§ EXERCISE GOAL: Omit the pictures, then reproduce exactly the line bearing "Task: Select the EA Eat Well brand icon" and every line after it up to and including the last line of the entries below.

(Stored data)
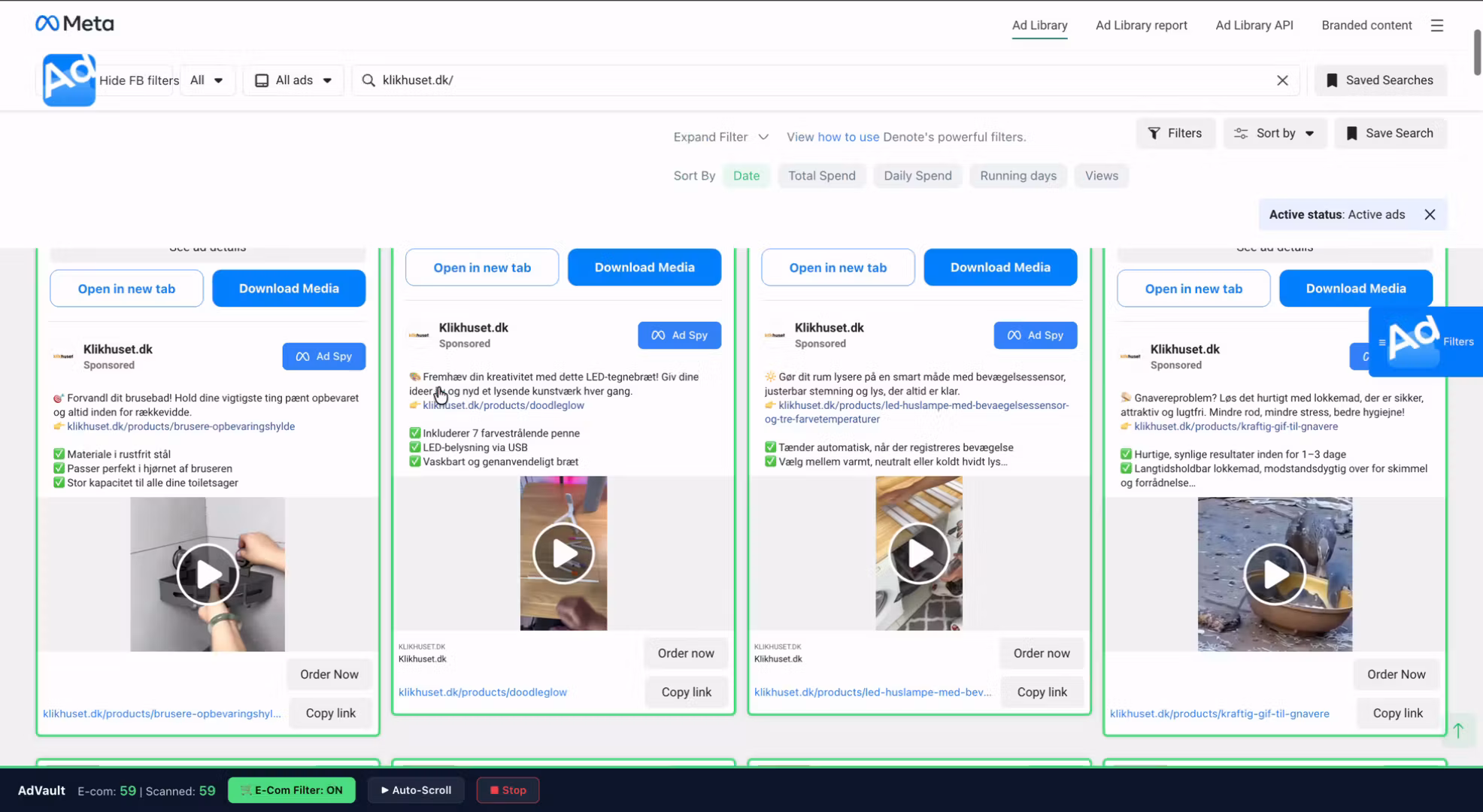This screenshot has height=812, width=1483.
Task: Open the hamburger menu icon
Action: click(x=1436, y=25)
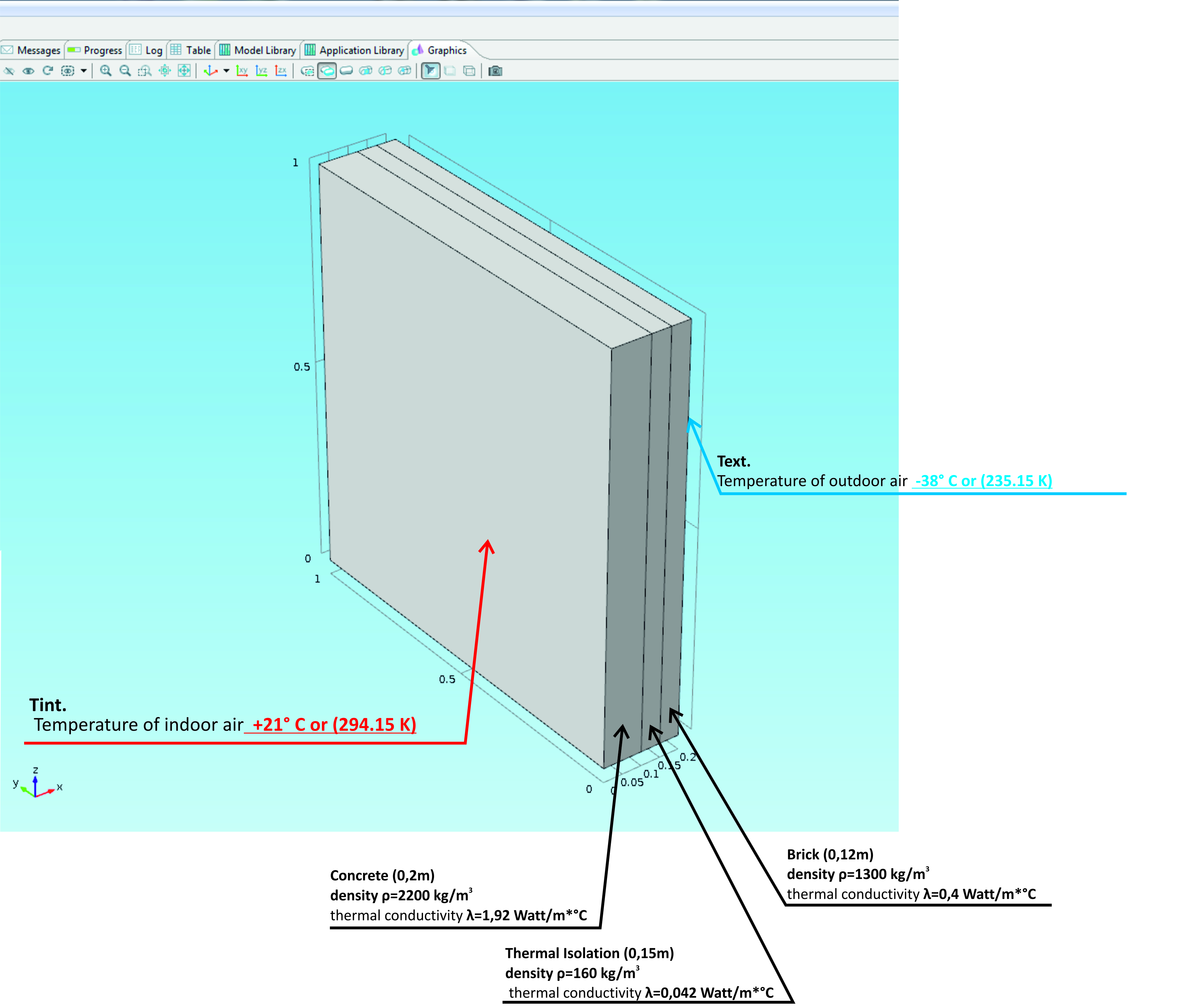
Task: Activate the Zoom Box tool
Action: (x=144, y=71)
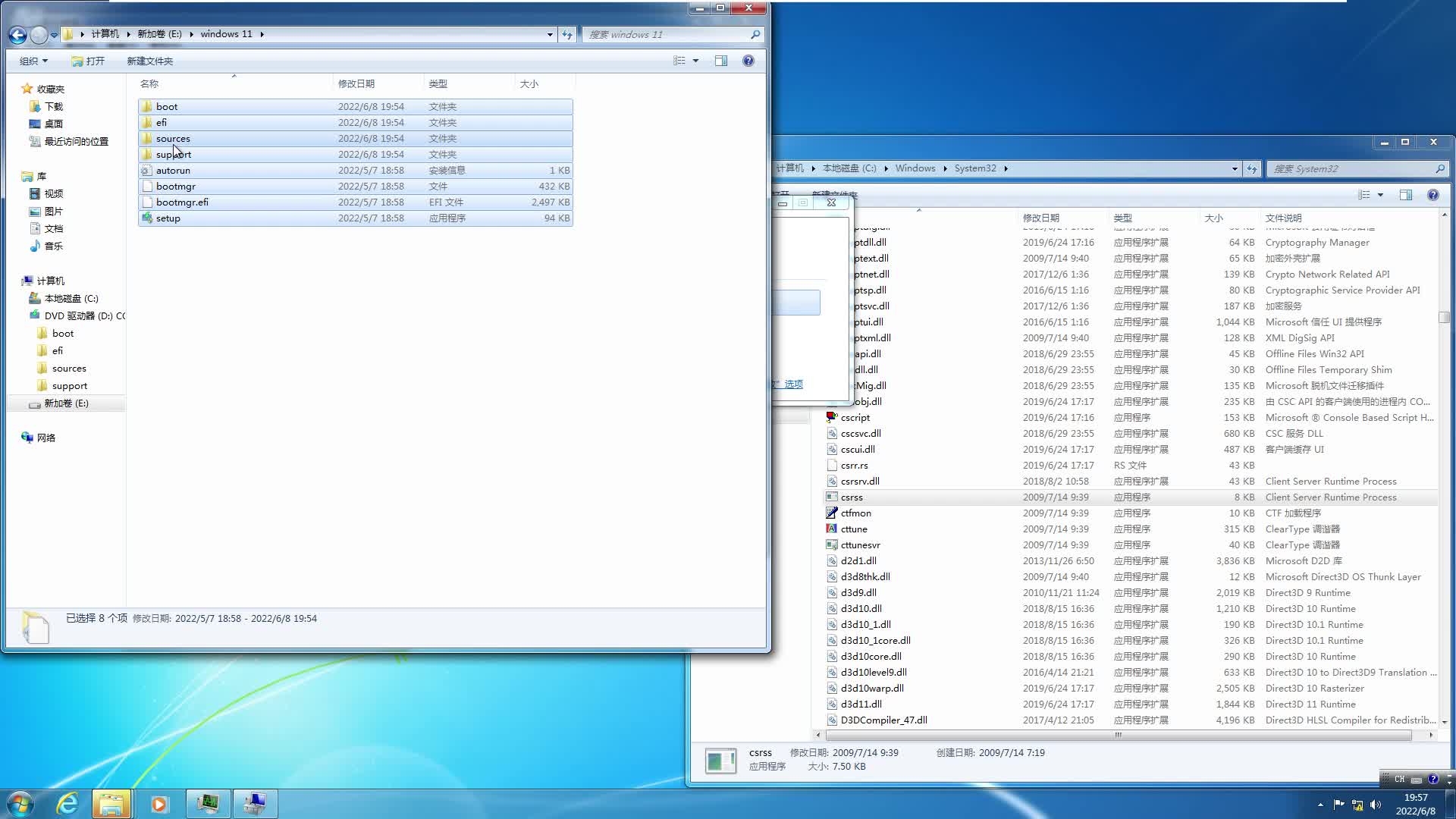The height and width of the screenshot is (819, 1456).
Task: Click the refresh icon in address bar
Action: point(567,34)
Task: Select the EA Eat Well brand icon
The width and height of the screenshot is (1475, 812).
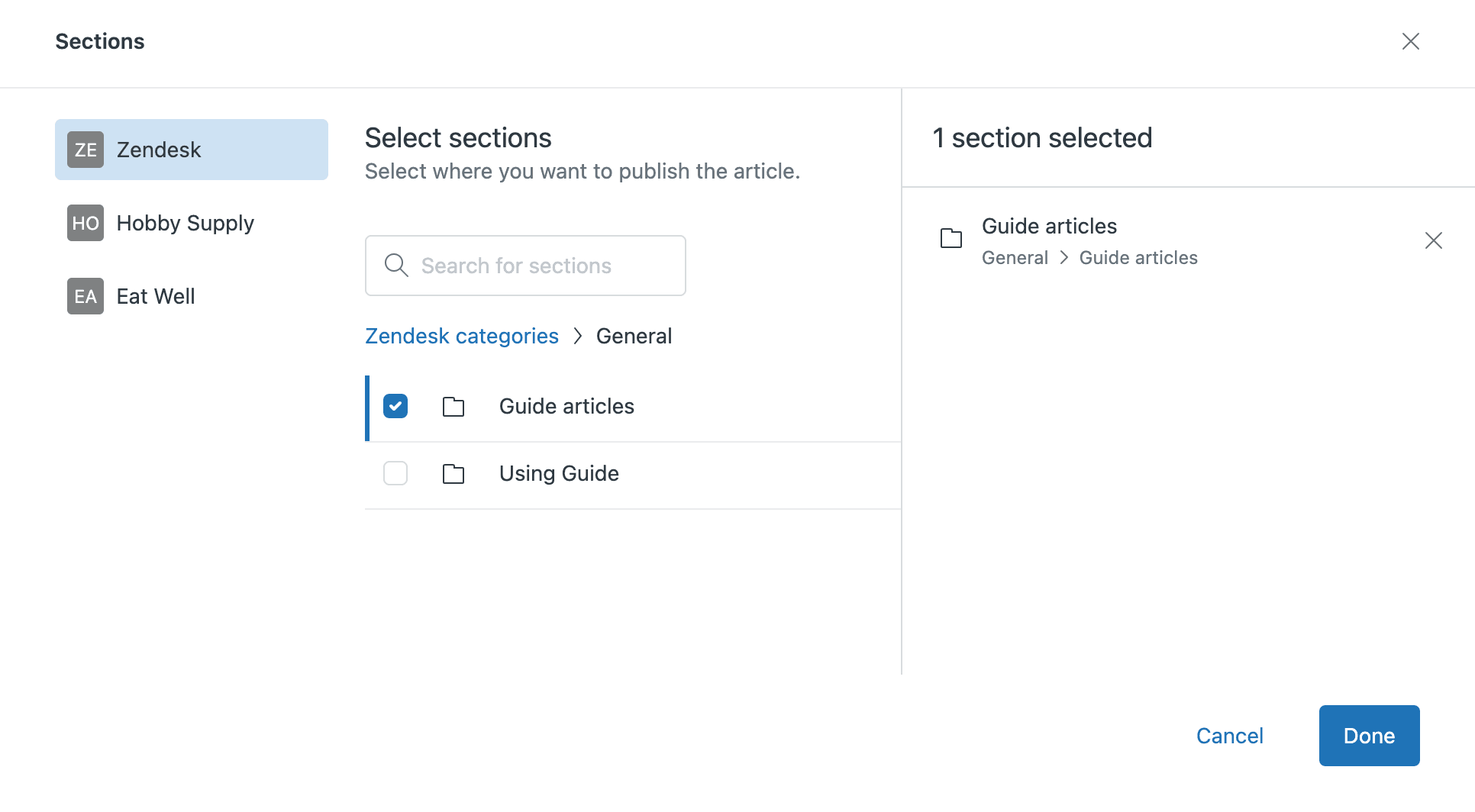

§ ANSWER SECTION:
Task: Select the EA Eat Well brand icon
The width and height of the screenshot is (1475, 812).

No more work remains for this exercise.